The staircase was equipped, at first, with a handrail, always welcome on such an adventure. I stopped to take photos, and was absolutely overwhelmed by the beauty of the lush, green scene. Ferns and moss dripped downward like wet silk from dark rock walls. Trees arched overhead like cathedral vaults. Birds swooped diagonally across the incredible depth beyond. I felt like I was standing in a scene of primordial grandeur straight out of Jurassic Park.
I continued downward, but noticed that the handrail had disappeared. No worries, I thought, my knees and my sense of balance were doing just fine. Then a few steps later I noticed that the stairs were wet, no doubt a result of recent torrential rains combined with deep shade. No worries, I thought, I’d just take them a little slower. And then, a few steps further on, the steps went from being simply wet to covered with slippery mud. And I finally stopped short of the mouth of the cave which beckoned invitingly, and took stock.

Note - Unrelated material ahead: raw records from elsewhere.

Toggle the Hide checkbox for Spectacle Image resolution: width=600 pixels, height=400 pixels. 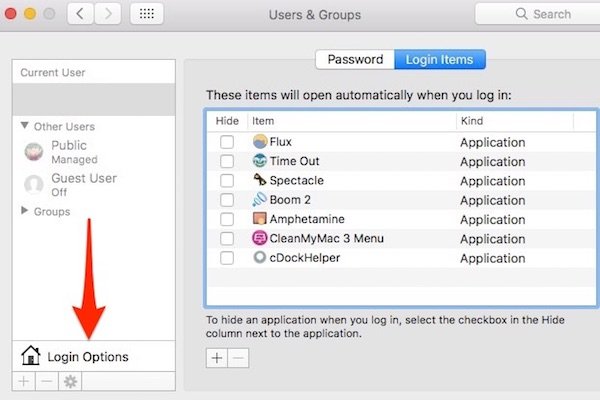coord(227,181)
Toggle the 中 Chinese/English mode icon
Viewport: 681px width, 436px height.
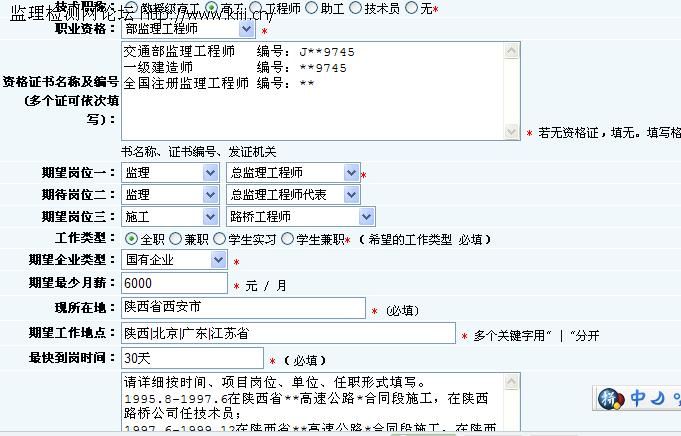point(637,398)
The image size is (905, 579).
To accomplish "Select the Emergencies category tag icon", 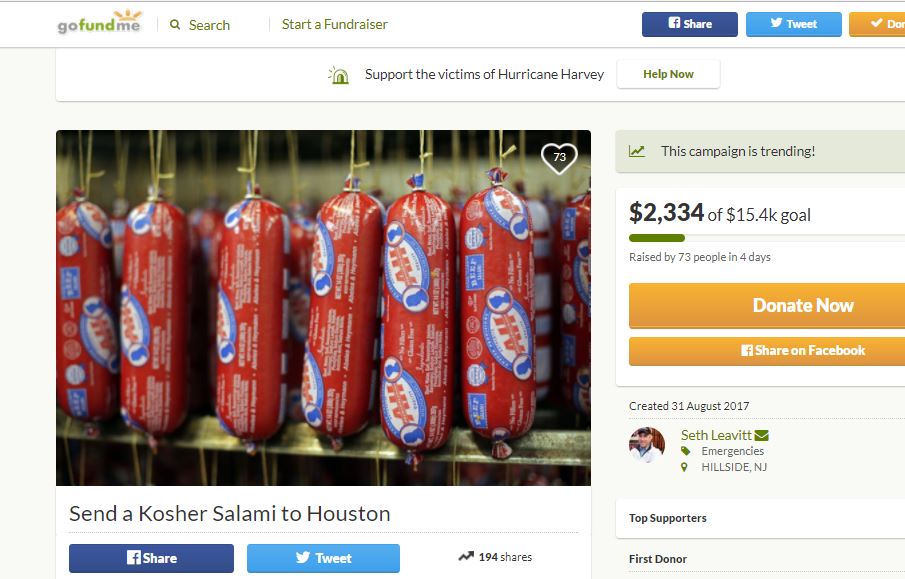I will [683, 451].
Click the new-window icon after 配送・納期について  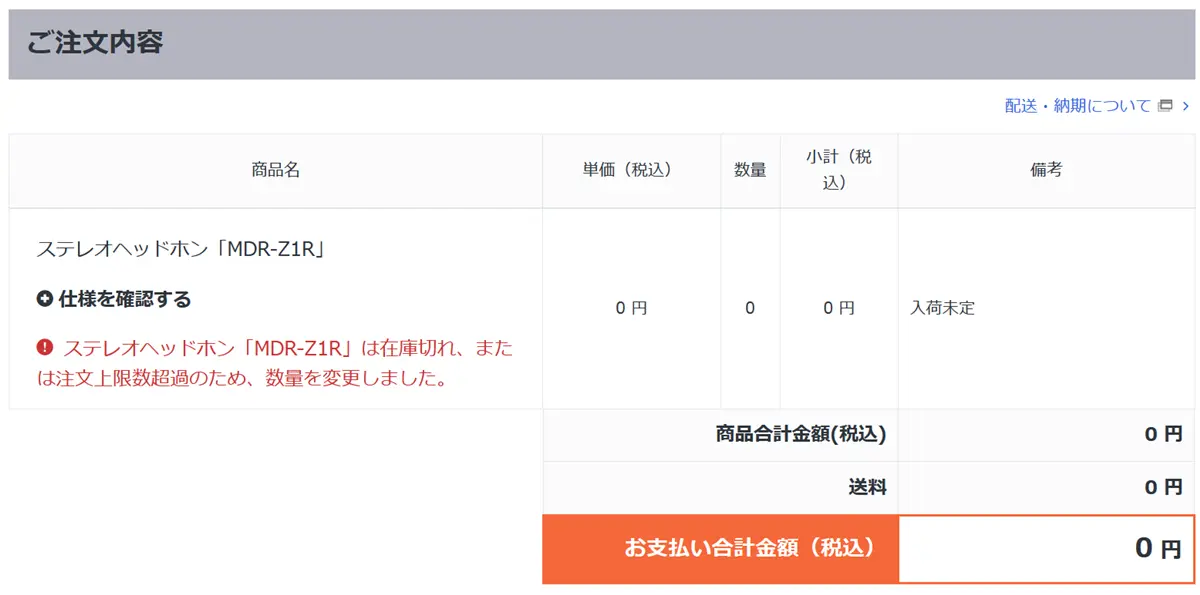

The soul searching didn’t take long. Faced with the facts that I was 300 miles from home; absolutely NOBODY knew that I had taken this detour; and that if I slipped and broke an ankle inside one of the caves I wouldn’t get a cell phone signal and would have to pray for a random hiker to summon help, I called it a day. Reluctantly, I turned to make the trek back up to the parking lot, promising myself I would return to the caves again one day with friends along for the adventure.
And discovered, after trudging up just a few stairs, that despite my Tai Chi knees and improved sense of balance, I had no stamina whatsoever. Let’s face it, walking the dog on perfectly flat city sidewalks does not put much of a strain on the heart or the lungs. Huffing and puffing, sweating and sighing loudly, I finally reached the top of the staircase and came to two simple realizations—one, that those stairs would be much easier to mount if I lost twenty pounds, and second, taking Lucky for longer walks wasn’t really going to make much difference.
So nearly thirty years since I took a running step, I’ve invested in a new pair of jogging shoes. Lucky is being pretty game about this new development, although he’s happy about every step we take outside that gets the two of us out of the house. I jogged for a whole forty seconds the other day.
Clearly, this is going to be a long road toward getting into better shape and fighting trim for the next time I want to tackle anything like the Maquoketa Caves. One tiny step at a time, one tiny measure of progress after another.
Pretty much like my Tai Chi classes and the first time I carried that tiger up the mountain.